The three men allegedly pistol-whipped the OnlyFans influencer three times before Siragusa’s husband fired shots at the suspects, who then fled Siragusa’s home, according to FOX. The Harris County District Clerk’s Office identified the three men on Friday as Demarcus Morris Jr., 17; Dylan Nesho Campbell, 18; and Bryan Anthony Salazar Guerrero, 19. Officials also identified a 16-year-old as a suspect.

“They brought duct tape and masks and were armed with handguns,” Siragusa posted on X.

The assault and attempted robbery is just one of a series of recent attacks on individuals with known crypto holdings. 

In late January, French police leapt into action after a group of criminals kidnapped David Balland, cofounder of the crypto hardware developer Ledger, and his wife, demanding a ransom in Bitcoin. French authorities, however, tracked down the kidnappers and rescued the couple. Balland’s wife was found unharmed but the Ledger cofounder had his finger severed in the ordeal. The Paris prosecutor’s office said that police had arrested 10 individuals alleged to be part of the kidnapping.

And in February, six men were accused in a Federal Bureau of Investigation affidavit of kidnapping three family members and a nanny from a Chicago townhouse, according to the Chicago Tribune. The criminals released the victims after they forced the family to hand over more than $15 million in cryptocurrency. 

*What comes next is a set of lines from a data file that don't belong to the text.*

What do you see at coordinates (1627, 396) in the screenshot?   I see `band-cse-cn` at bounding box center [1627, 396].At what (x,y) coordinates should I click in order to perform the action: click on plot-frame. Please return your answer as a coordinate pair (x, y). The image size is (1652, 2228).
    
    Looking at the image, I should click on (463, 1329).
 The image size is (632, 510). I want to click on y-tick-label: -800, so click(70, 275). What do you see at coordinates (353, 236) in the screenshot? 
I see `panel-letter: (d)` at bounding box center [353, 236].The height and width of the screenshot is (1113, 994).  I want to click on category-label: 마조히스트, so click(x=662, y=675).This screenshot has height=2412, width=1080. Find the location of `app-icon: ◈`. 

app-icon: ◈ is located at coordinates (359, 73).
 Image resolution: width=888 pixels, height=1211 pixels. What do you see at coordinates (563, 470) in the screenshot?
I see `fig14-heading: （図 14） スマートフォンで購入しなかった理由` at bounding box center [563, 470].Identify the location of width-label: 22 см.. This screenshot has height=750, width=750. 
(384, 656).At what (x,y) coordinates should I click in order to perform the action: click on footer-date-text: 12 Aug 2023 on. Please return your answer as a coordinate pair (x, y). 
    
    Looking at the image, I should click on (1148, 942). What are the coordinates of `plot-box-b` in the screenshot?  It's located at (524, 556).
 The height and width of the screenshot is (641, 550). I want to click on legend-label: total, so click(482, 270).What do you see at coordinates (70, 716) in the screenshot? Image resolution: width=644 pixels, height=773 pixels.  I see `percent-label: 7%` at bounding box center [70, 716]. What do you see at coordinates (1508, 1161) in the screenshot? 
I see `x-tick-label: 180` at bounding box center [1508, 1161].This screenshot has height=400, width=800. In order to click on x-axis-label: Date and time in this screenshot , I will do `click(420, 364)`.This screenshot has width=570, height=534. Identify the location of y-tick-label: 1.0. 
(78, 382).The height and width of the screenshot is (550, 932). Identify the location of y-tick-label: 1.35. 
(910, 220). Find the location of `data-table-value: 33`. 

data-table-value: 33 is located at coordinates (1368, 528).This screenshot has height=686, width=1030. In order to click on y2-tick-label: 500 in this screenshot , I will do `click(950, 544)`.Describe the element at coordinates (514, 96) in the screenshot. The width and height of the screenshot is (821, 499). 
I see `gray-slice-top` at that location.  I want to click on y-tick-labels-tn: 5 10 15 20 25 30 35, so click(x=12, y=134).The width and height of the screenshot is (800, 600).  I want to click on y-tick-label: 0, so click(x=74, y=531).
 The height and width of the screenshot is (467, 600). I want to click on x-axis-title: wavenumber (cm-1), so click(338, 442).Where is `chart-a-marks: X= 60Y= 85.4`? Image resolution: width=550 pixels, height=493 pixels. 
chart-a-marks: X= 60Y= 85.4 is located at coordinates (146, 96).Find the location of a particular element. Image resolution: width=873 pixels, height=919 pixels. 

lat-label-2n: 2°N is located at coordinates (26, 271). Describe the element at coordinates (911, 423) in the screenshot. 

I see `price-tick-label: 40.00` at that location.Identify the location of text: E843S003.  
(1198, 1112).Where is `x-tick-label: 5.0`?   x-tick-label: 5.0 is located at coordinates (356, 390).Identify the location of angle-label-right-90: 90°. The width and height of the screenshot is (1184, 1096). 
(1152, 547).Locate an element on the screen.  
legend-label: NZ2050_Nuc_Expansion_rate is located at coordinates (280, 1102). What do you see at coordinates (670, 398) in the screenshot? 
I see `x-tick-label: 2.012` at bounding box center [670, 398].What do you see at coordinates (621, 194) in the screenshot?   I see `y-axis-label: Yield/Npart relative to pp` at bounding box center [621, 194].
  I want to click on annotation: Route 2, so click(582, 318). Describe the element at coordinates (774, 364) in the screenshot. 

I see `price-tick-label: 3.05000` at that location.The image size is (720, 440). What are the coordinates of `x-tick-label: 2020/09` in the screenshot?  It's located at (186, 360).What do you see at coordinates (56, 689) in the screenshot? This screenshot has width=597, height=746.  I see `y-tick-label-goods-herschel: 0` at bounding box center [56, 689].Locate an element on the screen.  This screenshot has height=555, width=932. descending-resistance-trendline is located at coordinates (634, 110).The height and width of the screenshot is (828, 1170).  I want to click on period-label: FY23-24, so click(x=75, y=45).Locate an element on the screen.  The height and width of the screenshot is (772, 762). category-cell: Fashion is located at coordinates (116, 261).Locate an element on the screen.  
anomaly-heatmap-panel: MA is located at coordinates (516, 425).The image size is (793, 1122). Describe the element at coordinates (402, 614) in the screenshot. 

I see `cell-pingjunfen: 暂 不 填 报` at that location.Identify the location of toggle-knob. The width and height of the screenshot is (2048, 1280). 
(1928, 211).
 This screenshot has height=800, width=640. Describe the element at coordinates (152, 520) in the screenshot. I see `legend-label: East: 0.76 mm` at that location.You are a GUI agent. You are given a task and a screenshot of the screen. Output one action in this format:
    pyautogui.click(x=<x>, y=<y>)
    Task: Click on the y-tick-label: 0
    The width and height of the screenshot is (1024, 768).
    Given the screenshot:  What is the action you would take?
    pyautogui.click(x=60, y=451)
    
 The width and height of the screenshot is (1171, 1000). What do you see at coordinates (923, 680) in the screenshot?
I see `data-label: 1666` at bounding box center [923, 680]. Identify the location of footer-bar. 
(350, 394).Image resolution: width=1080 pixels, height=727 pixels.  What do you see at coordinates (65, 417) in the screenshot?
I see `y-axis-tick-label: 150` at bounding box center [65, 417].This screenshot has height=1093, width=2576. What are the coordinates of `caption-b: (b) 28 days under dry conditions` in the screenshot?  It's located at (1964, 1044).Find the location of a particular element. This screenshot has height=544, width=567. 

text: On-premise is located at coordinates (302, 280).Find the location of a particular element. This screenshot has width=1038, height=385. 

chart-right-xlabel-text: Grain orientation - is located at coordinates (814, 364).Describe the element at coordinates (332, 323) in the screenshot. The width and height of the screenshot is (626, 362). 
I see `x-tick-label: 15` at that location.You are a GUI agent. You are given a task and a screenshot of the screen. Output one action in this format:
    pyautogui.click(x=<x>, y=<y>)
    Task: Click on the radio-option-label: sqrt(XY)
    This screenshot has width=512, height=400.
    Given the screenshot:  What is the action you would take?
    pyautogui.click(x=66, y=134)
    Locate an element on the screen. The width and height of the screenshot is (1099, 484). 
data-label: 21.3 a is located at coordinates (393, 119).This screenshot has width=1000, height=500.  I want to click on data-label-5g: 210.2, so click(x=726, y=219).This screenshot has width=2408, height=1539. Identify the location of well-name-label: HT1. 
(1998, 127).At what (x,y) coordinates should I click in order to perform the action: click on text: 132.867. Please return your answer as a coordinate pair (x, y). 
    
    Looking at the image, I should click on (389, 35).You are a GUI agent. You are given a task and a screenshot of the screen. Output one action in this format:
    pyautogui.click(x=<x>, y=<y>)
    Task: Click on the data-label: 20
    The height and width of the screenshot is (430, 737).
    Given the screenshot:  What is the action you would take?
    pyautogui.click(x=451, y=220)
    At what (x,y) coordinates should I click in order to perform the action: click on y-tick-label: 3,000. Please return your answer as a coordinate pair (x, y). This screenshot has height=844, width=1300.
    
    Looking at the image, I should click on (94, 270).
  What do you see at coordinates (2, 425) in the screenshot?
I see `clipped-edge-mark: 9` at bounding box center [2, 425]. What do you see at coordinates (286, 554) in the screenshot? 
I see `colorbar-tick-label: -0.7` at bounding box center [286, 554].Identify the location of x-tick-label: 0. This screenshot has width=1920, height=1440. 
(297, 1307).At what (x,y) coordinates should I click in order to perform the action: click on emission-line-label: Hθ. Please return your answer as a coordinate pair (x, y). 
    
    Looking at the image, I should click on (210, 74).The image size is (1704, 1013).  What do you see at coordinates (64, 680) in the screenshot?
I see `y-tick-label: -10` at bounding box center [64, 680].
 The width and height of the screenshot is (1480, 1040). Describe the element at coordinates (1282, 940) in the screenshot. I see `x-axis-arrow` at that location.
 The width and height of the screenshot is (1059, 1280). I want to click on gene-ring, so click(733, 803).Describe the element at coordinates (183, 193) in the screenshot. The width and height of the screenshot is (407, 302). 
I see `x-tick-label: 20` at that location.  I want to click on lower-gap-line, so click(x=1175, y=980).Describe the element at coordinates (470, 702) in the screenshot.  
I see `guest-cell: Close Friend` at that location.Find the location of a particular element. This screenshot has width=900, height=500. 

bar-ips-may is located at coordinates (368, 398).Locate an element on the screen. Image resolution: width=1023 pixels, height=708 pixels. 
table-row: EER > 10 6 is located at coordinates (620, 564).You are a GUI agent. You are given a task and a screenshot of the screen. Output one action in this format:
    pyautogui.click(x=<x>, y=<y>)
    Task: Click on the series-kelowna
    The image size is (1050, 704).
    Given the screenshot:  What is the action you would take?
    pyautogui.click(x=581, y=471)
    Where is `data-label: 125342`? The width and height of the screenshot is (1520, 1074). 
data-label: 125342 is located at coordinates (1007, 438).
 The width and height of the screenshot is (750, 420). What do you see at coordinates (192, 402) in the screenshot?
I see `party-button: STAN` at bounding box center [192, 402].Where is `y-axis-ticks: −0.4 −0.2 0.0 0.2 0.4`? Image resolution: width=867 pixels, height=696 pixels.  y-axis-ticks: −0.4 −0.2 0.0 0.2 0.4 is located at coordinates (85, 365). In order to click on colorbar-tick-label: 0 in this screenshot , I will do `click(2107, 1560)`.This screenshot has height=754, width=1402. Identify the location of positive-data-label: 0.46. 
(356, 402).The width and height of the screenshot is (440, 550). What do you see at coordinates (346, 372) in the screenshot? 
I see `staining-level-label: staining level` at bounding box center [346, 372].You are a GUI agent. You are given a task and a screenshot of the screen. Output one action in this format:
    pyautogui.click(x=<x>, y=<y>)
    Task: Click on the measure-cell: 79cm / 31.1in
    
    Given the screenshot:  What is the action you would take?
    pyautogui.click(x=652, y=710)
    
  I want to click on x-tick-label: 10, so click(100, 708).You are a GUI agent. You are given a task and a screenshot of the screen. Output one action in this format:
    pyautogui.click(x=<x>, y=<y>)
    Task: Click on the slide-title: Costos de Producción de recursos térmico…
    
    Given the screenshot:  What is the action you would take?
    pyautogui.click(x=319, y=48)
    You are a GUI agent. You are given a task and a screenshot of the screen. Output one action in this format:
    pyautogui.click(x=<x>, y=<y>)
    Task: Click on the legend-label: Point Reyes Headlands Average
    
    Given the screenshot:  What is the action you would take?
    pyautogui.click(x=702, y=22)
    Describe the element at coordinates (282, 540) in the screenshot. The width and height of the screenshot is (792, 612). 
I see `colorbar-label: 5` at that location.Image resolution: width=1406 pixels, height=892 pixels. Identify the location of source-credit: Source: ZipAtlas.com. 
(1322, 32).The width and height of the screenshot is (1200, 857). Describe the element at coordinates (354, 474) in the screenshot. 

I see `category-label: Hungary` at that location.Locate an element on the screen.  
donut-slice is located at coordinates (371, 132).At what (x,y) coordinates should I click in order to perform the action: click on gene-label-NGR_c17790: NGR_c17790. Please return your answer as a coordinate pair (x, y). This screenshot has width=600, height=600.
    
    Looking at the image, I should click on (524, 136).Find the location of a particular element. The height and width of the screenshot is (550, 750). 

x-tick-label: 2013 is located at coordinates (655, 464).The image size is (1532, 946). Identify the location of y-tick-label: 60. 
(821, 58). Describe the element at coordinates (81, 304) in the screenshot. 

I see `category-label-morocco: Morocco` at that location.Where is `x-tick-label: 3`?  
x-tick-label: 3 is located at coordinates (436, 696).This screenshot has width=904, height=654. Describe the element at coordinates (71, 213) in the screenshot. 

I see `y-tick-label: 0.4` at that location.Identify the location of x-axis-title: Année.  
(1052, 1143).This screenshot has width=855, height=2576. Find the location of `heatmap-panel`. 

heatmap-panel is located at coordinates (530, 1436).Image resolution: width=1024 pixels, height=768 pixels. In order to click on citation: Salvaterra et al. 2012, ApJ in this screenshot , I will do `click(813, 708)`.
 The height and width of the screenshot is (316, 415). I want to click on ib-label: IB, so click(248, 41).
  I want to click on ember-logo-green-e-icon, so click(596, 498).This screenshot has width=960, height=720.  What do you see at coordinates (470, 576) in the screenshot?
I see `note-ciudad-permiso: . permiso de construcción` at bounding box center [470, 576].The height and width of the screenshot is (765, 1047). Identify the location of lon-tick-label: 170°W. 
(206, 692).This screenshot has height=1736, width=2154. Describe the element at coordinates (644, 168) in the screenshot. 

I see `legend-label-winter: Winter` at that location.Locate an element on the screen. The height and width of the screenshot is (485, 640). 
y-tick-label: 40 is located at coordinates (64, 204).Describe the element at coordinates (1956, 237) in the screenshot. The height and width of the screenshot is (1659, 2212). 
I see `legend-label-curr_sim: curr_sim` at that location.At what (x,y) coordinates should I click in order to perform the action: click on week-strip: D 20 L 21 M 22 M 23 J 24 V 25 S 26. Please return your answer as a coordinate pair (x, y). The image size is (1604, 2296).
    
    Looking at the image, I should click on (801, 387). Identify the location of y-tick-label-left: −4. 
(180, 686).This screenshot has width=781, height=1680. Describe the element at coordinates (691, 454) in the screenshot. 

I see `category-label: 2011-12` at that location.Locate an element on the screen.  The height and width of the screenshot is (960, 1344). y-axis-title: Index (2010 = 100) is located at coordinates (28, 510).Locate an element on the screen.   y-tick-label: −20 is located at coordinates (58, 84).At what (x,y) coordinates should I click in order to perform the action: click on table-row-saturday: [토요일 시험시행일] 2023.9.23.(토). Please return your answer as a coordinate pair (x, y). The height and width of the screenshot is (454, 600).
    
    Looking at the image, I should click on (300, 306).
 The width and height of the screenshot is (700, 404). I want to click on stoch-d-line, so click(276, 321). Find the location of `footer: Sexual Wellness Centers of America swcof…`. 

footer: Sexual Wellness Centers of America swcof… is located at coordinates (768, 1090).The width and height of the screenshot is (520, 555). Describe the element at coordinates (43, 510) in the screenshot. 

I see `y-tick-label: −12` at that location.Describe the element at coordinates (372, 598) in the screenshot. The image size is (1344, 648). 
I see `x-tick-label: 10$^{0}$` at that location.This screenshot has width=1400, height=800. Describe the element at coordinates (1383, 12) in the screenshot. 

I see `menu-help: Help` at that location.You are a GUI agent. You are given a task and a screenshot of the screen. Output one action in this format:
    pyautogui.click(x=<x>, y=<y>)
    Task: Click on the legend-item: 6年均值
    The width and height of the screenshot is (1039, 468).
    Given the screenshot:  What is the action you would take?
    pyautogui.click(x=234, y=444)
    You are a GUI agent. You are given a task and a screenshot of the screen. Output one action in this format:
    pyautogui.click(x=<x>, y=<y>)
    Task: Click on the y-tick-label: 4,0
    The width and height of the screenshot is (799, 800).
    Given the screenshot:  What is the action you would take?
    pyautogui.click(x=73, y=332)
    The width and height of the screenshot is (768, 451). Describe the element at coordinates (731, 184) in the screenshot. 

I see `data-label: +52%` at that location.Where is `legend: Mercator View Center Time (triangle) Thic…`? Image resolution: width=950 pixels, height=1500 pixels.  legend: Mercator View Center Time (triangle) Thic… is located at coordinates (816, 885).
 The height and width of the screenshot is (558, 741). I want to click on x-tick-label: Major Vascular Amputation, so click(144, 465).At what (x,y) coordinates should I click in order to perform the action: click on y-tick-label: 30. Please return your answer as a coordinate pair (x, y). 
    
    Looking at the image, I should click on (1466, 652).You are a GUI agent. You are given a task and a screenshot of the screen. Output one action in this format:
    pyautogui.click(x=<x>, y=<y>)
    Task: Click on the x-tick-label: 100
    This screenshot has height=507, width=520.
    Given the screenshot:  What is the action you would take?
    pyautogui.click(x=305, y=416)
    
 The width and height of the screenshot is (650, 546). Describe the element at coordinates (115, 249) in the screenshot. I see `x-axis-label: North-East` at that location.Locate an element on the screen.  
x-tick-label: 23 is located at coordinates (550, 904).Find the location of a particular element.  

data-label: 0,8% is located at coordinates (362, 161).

Crypto executives and wealthy crypto owners are taking notice. Some are hiring bodyguards to protect themselves from would-be attackers, according to WIRED. And others are buying up “wrench-attack” insurance, or policies designed to insure individuals if they’re the victims of a physical-force crypto robbery.

“In general the best things Bitcoiners can do to stay safe is to remain private,” Jameson Lopp, a famous early Bitcoiner, told Fortune. “The goal should be to avoid becoming a target,” he said. “Don’t go around telling anyone about your Bitcoin holdings. Don’t flaunt your wealth online or in meatspace. Don’t engage in risk activities such as high-value face-to-face trades.”